Each line below containing the word "Extreme" needs to be shown.

"""

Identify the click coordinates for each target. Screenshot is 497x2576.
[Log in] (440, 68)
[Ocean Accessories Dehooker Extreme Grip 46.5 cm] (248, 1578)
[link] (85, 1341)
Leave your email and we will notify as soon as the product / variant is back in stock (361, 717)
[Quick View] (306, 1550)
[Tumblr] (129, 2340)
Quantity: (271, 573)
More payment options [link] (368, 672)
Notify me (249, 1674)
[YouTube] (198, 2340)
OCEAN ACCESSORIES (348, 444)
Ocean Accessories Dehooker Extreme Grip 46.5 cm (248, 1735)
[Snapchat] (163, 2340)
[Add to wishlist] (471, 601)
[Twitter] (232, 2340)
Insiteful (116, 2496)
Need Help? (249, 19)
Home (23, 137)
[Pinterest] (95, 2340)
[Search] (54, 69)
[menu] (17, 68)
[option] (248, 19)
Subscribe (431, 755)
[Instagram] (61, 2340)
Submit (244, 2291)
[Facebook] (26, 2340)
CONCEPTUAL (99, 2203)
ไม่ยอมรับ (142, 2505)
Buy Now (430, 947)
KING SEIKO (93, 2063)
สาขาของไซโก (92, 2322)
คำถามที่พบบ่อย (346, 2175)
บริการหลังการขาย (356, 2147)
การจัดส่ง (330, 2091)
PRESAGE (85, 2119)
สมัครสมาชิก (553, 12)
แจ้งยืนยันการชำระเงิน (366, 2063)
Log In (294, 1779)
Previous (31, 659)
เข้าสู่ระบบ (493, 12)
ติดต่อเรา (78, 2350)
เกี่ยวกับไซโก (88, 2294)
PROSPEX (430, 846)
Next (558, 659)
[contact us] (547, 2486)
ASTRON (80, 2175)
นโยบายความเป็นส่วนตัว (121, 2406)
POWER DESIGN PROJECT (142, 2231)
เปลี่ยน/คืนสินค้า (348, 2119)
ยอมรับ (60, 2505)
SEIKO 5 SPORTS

"""

» **Your response**
[Ocean Accessories Dehooker Extreme Grip 46.5 cm] (248, 1578)
Ocean Accessories Dehooker Extreme Grip 46.5 cm (248, 1735)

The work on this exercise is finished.